Two expert witnesses told the House Committee on Health Care that wearable devices and AI could reveal sensitive mental-state information and called for statutory protections, written consent rules and mandated disclosure when generative AI or chatbots are used in patient communications.

Lawmakers heard testimony Tuesday on a bill that would create a statutory framework for "neurological rights" and restrict how companies collect, use and share neural data. Witnesses told the House Committee on Health Care that consumer devices and generative AI used in mental‑health tools can capture uniquely sensitive brain signals and that Vermont could lead national policy.
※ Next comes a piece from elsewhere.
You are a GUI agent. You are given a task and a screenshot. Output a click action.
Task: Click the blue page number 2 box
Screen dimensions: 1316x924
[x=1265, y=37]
"The recognition that each individual has rights to mental and neural data privacy and protection from unauthorized neurotechnological manipulation places Vermont at the forefront," said Sean Posowski, a practicing neurologist and medical director at the NeuroRise Foundation, who spoke in support of the bill and offered suggested statutory language. Posowski emphasized the need for written informed consent and called the bill’s ban on "consciousness bypass" — obtaining consent in a way that undermines an individual’s decision‑making capacity — a "profound and necessary safeguard."

Posowski described clinical uses for longitudinal neural data: remote seizure monitoring for people with epilepsy, earlier detection of cognitive decline and potential signals that could indicate suicidal risk in severe depression. He said these advances can "save lives" but warned that, unlike clinical data protected by HIPAA, consumer device data currently faces few guardrails.

Ashley Collins, a human‑rights lawyer and legal advisor to the Neurorights Foundation, told the committee that consumer neurotechnologies are largely unregulated and that a 2024 review her organization prepared found that 29 of 30 consumer neurotechnology companies failed to meet basic privacy benchmarks. "Neural data is capable of revealing intimate information about consumers, including information about individual mental states," Collins said, arguing that state legislation often defines neural data as sensitive personal information to extend privacy protections to device users.

Both witnesses pointed to recent international and U.S. precedents. Collins cited Chile’s constitutional amendment protecting mental integrity and state action in California, Colorado, Montana and Connecticut that has extended consumer privacy protections to neural data. She referenced the UN Human Rights Council’s 2022 resolution and advisory work as additional impetus for state‑level protections.

Committee members asked for concrete examples and next steps. In response, Posowski listed consumer products such as Muse headbands and earbuds with neural sensors, and pointed to prototypes and patents from major technology firms that could bring neural sensing to mass markets. He offered to provide written amendments and his 2024 report for the committee record; Collins also agreed to share the foundation’s review and to recommend additional witnesses.

Lawmakers pressed witnesses on safeguards against corporate misuse, possible discrimination by insurers, and how nontechnical legislators can evaluate complex neurotechnology policy. Collins advised relying on expert testimony, distilled models from other jurisdictions and clear, implementable statutory language.

The committee took no formal vote. Witnesses committed to submit suggested language and relevant reports to committee staff for further drafting and follow‑up.